It was between three for me, The Gold Bug Variations, For Kings and Planets and My Name Is Asher Lev. The third won out because the reading experience was so formative and the book has become so much a part of my own narrative. Chaim Potok's story is of a young Hassidic boy growing up post-World War II in New York and who displays not only a precocious talent for drawing and painting, but they seem to permit him to relate to his experience of himself and others and to give that some expression, in short they permit him to live. His insular culture does not offer education and practical training in what it takes to be an artist and so making that choice requires breaking away from his community. I'm neither Hassidic nor a painter, but I did feel very much an outsider while growing up and found permission to be myself through being an actor and director. Reading this book for the first time was a revelation that other people met the same incomprehension, had the same discussions with themselves, had the same types of struggles, that I did and that there were ways to live a satisfying life out of that experience. What an experience to find in a book; no wonder I like to read.

Now back to studying for finals.

Saturday, May 16, 2009

Two dreamers (Books - Beautiful Shadow by Andrew Wilison & I Haven't Dreamed of Flying for a While by Taichi Yamada)

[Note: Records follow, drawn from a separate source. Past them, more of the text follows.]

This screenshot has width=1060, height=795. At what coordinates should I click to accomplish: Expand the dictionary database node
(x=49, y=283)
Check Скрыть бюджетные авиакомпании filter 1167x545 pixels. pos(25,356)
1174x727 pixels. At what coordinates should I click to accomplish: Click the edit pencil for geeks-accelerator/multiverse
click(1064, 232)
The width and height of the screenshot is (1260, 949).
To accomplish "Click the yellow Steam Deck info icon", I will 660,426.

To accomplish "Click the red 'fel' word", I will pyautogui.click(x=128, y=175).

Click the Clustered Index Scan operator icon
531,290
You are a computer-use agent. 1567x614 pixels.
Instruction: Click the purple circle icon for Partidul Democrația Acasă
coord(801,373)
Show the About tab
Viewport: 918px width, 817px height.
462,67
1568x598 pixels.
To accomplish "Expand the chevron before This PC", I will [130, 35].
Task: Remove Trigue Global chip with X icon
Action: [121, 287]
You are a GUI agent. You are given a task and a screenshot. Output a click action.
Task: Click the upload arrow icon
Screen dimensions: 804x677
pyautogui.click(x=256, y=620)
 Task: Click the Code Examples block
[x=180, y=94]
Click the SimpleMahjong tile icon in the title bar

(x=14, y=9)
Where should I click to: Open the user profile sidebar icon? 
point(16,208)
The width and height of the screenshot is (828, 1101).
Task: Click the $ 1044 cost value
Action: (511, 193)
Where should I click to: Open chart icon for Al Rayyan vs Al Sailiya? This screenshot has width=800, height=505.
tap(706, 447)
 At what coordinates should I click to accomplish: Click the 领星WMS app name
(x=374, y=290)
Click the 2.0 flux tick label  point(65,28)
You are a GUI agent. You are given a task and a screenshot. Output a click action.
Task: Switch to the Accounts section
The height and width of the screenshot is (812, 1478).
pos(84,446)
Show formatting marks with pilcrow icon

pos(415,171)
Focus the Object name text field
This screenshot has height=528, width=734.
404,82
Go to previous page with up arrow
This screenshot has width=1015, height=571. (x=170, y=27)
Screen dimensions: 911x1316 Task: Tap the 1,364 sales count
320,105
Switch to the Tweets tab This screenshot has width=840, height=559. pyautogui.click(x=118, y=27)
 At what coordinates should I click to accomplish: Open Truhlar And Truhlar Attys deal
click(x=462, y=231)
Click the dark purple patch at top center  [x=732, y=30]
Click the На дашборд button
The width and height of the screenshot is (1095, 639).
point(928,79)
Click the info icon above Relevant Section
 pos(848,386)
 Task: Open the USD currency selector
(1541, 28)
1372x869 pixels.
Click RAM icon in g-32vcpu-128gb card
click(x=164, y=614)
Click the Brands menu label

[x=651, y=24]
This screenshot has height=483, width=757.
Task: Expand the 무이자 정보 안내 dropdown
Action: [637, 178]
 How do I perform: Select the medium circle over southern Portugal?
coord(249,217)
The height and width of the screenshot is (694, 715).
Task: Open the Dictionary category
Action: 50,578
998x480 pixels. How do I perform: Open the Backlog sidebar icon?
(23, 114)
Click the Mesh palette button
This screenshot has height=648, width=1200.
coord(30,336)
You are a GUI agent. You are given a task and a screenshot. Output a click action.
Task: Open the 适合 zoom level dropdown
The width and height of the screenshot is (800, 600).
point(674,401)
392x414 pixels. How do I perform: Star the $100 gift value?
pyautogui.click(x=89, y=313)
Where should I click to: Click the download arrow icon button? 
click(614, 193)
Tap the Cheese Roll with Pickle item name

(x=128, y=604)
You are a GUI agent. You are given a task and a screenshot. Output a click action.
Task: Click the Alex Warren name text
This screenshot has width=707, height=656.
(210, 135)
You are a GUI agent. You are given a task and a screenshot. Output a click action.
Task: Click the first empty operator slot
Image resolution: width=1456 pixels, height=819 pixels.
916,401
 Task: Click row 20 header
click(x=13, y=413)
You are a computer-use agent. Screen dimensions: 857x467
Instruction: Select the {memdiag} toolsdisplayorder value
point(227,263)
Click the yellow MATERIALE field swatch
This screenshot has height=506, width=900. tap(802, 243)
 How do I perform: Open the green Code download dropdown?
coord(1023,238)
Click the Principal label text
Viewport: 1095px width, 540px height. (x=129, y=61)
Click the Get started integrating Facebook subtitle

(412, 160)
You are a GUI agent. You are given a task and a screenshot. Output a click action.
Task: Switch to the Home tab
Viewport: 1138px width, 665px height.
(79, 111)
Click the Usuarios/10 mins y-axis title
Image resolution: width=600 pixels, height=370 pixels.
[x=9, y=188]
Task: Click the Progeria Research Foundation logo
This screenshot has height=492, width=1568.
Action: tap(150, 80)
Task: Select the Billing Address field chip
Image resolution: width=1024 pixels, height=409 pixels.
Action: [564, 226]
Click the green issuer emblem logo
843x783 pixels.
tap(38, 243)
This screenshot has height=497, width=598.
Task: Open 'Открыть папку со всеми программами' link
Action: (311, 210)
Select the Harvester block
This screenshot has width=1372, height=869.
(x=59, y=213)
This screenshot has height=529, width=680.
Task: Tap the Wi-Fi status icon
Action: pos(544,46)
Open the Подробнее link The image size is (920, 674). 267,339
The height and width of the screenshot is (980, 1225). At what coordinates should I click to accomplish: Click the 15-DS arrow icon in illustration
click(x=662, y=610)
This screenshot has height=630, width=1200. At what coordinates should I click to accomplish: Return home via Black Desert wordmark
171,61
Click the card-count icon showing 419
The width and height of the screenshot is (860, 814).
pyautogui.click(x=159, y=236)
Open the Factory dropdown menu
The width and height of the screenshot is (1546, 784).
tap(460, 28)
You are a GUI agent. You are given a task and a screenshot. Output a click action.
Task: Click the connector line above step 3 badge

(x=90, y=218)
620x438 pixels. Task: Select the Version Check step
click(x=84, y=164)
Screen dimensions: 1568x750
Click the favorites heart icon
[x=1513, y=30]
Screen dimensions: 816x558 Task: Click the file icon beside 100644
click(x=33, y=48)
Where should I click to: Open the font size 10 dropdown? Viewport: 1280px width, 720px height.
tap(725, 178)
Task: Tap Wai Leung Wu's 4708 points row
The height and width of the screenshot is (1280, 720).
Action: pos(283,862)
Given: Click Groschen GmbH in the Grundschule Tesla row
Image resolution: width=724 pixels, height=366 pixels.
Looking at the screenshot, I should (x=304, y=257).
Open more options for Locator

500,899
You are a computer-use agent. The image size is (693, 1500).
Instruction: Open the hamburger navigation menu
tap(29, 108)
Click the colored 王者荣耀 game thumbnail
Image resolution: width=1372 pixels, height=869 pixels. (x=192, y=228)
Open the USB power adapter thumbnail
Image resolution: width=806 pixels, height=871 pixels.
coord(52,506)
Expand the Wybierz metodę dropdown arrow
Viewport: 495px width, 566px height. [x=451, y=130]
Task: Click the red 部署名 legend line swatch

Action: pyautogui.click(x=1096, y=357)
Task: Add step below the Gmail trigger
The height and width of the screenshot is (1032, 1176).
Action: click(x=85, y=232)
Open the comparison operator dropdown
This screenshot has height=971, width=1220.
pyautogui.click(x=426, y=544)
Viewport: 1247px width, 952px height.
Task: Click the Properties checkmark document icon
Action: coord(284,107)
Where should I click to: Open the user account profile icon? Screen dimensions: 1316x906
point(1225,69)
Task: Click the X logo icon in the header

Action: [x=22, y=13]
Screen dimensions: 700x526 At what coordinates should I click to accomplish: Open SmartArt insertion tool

I am deluged. One small paper, one final exam, and one big paper to go, so reading is occasional, moments caught on the subway (although even that is precious study time) or between 1 and 2 am as I try to clear my mind and get to sleep. That said, I am reading two terrific books.

I really loved Patricia Highsmith's The Talented Mr. Ripley although I was more lukewarm about its successor, Ripley Under Ground, but reading them really made me curious about their creator. Highsmith was a fascinating character herself. Very much living against the tide. The kind of character I really get. Andrew Wilson writes her life with a sensitive understanding of her outsider status and a lot of insight into her books and manages to make even Highsmith's early childhood interesting. This is a meaty rather than a lean model and it is reminding why I used to love reading biographies so much. Maybe this summer I'll tackle the 2 volume Orson Welles biography by Simon Callow that I received from Sheila! Exams always send me out in search of things I can look forward to.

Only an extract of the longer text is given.